Entering Friday night’s action in Charlotte, the Atlanta Hawks had won three consecutive games. In principle, that would indicate that they were playing well, but in the last two contests against Orlando and Washington, the Hawks were listless and absolutely unimpressive. On the flip side, Charlotte had been playing their best basketball in a couple of years, posting a 6-4 early record after having the worst winning percentage in the history of the NBA last season. Then, order was restored.
Atlanta won the rebounding battle (41-37). Atlanta shot 54% from the field, and 50% from 3-point distance while subsequently holding the hometown Bobcats to 37% FG and 36% from three. The Hawks blocked fifteen (!) shots. The Hawks assisted on 29 of their 42 field goals. All of these are good things. All of them.
Frankly, with one glaring exception, every Hawk played their typical and/or most beneficial role in this game. Al Horford played the role of “best player on the court”, scoring 26 points, grabbing 13 rebounds, blocking 3 shots, and holding Byron Mullens to 4 of 14 shooting. Josh Smith played the role of “most perplexing, most talented, and most infuriating” player doing his normal Josh Smith routine. To recap, he shot 1 of 9 on shots from 7+ feet and committed a team-high 5 turnovers. He also had 8 assists, 2 blocks, and was occasionally a terror on defense and offensively in transition. Kyle Korver filled his spot as one of the best shooters on planet Earth, shooting 6 of 10 and 4 of 6 from three while holding his own elsewhere. Jeff Teague was excellently efficient despite shooting just 5 of 13 thanks to 12 assists, and Lou Williams spelled him effectively with a random 3 blocks to boot.

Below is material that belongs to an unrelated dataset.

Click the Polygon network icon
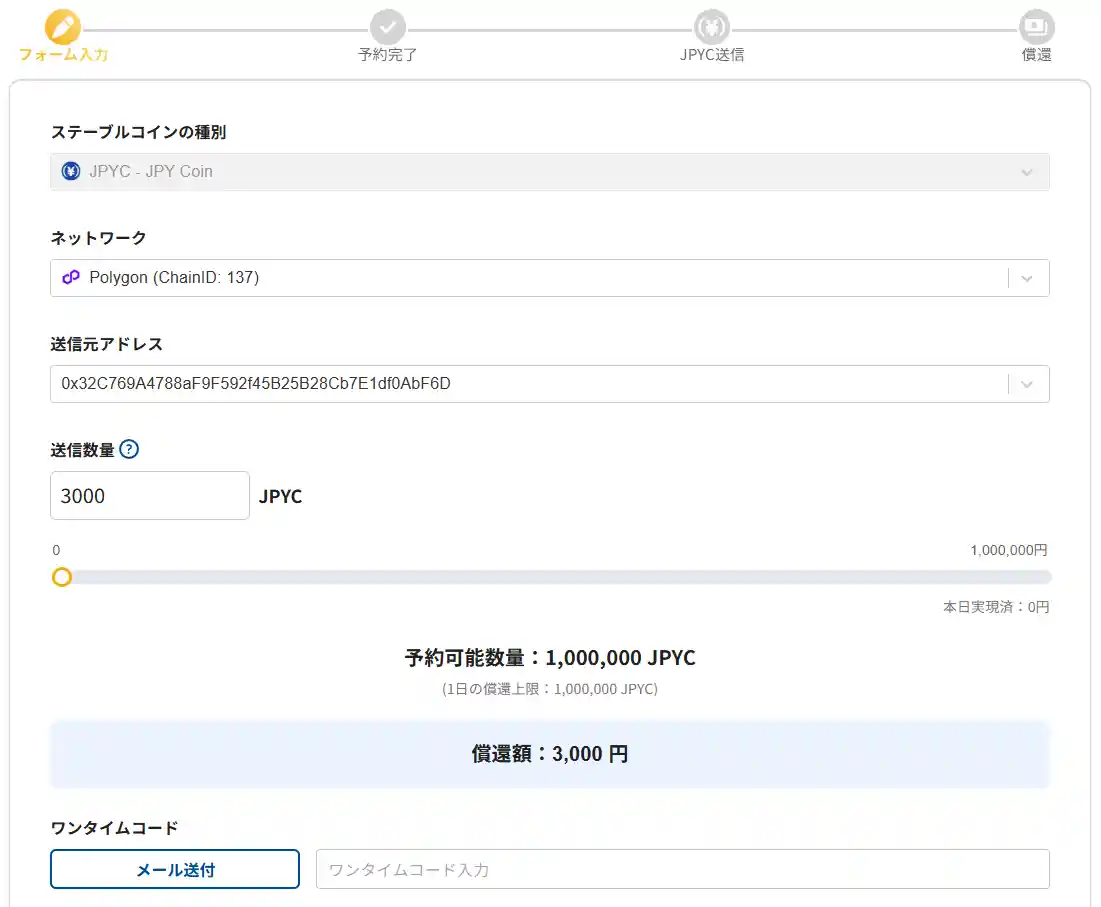 click(70, 277)
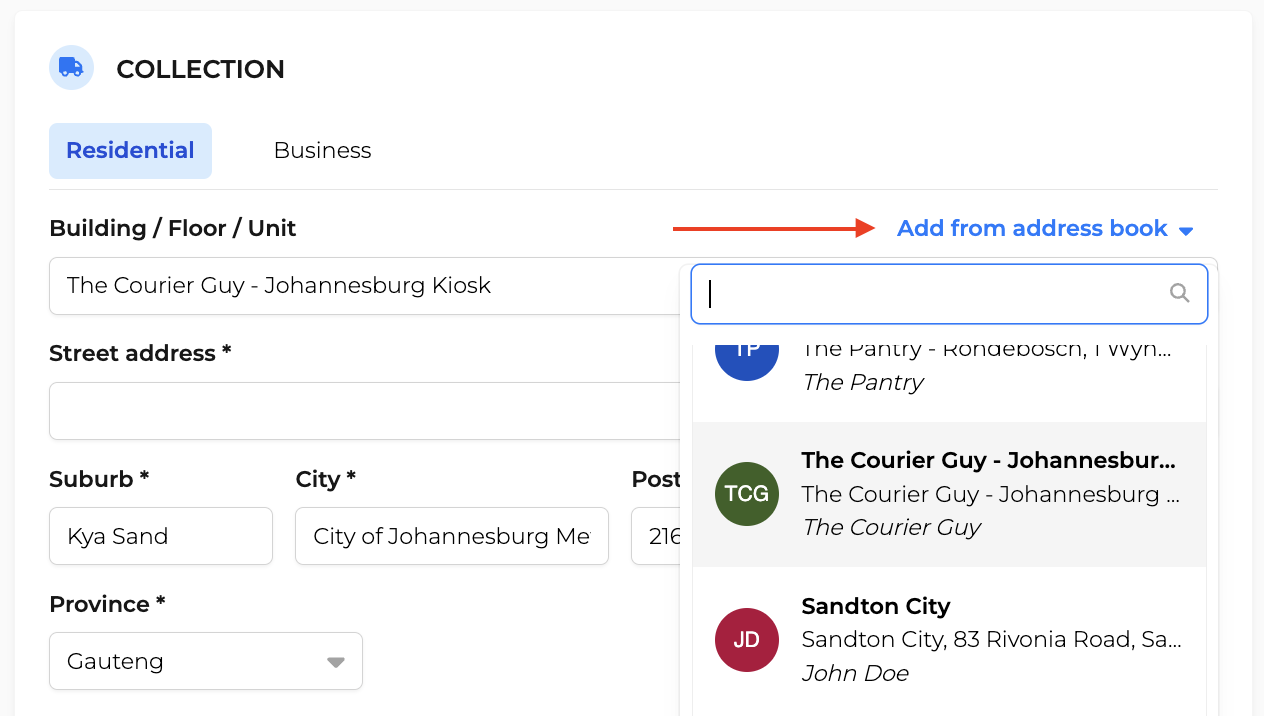Switch to the Business tab
The width and height of the screenshot is (1264, 716).
pos(322,151)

If you’re wondering who the glaring exception (referenced above) as far as the roles were played last night, it is Deshawn Stevenson. I firmly believe that Stevenson being deployed is a necessary evil for this team thanks to the fact that he is the de facto “stopper” at the wing position. That said, he is easily the least effective offensive player in the entire rotation, and on a night where Charlotte doesn’t have a real wing scorer to speak of, I have no earthly idea why Stevenson would see the court for 36 minutes. That said, it didn’t kill Larry Drew simply because he made shots (3 of 6 on threes) and played reasonably well.
The Larry Drew performance was, as usual, semi-curious. Josh Smith played his best basketball in the second half, but sat for a long stretch in crunch-time (in favor of Stevenson!) before being re-inserted for the final segment. I was thrilled to see Devin Harris play only 18 minutes, but for some reason, Anthony Morrow continues to get bench splinters with only 5 minutes played. The rotation question isn’t going away, but I would certainly settle for some accountability (cough, Josh Smith’s jump shooting) of performance in any manner, whether it be playing time or otherwise.
Overall, this was a nice performance. In a spot where “taking care of business” was at a premium, Atlanta went on the road and beat an opponent they should beat while playing pretty well. The turnovers (21) and free throw shooting (sub-50%) would be long-term issues if they keep up, but the positives outweighed the negatives here. The product isn’t finished, but all wins aren’t created equal, and this was an product that looked infinitely better than the previous two outings.